The industry also has improved its production forecasting. Heaven Hill’s Wahl credited the company’s better grasp of data science with forecasting improvements. Yet while such tools could help all distilleries avoid the gluts of the past, she said predicting demand is always a little nerve wracking.

“Say you have a large brand like Evan Williams, and we predict 10 percent growth that becomes 11 percent,” Wahl began. “Just a 1 percent shift is dramatic when you look how it impacts the inventory you have for use in other brands.”

Cowdery said that with American spirits sales surging, brands sourcing their whiskeys from others will struggle to find distillers willing to sell excess product.

“Why do you think Michter’s built a distillery?” he said, referring to the plant opened by the brand in 2015. “Luxco was in the same situation: they couldn’t buy anything beyond what they’d contracted for. … Now you see big distilleries getting out of the bulk business because they want the capacity for their own brands.”

Old Wm.
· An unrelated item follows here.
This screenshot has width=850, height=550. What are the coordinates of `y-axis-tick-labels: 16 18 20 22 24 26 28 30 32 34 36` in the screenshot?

Tarr Distillery, a brand launched in Feb. 2020, buys bulk whiskey for its two-brand line, and its president, Barry Brinegar, said there are more bulk buying opportunities than some might think. He said smart brokers know where the good barrels lie and which distilleries still offer production.

“There are a lot of barrels still available, but much of what’s in them is closer to 8 years than 12,” Brinegar said, referring to 12-year-old whiskey used in its Old. Wm. Tarr Inheritance release. “There’s very little left of those twelves left.”

Cowdery predicted supplies will only get tighter if tariffs normalize, the pandemic abates in 2021 and international opportunities reopen. Meeting demand in the U.S. is nothing, he said, compared to the sales potential for U.S. whiskeys overseas.

“I can tell you this, if China and India develop as they’ve been forecast to do for two decades, no one will have made enough,” he said.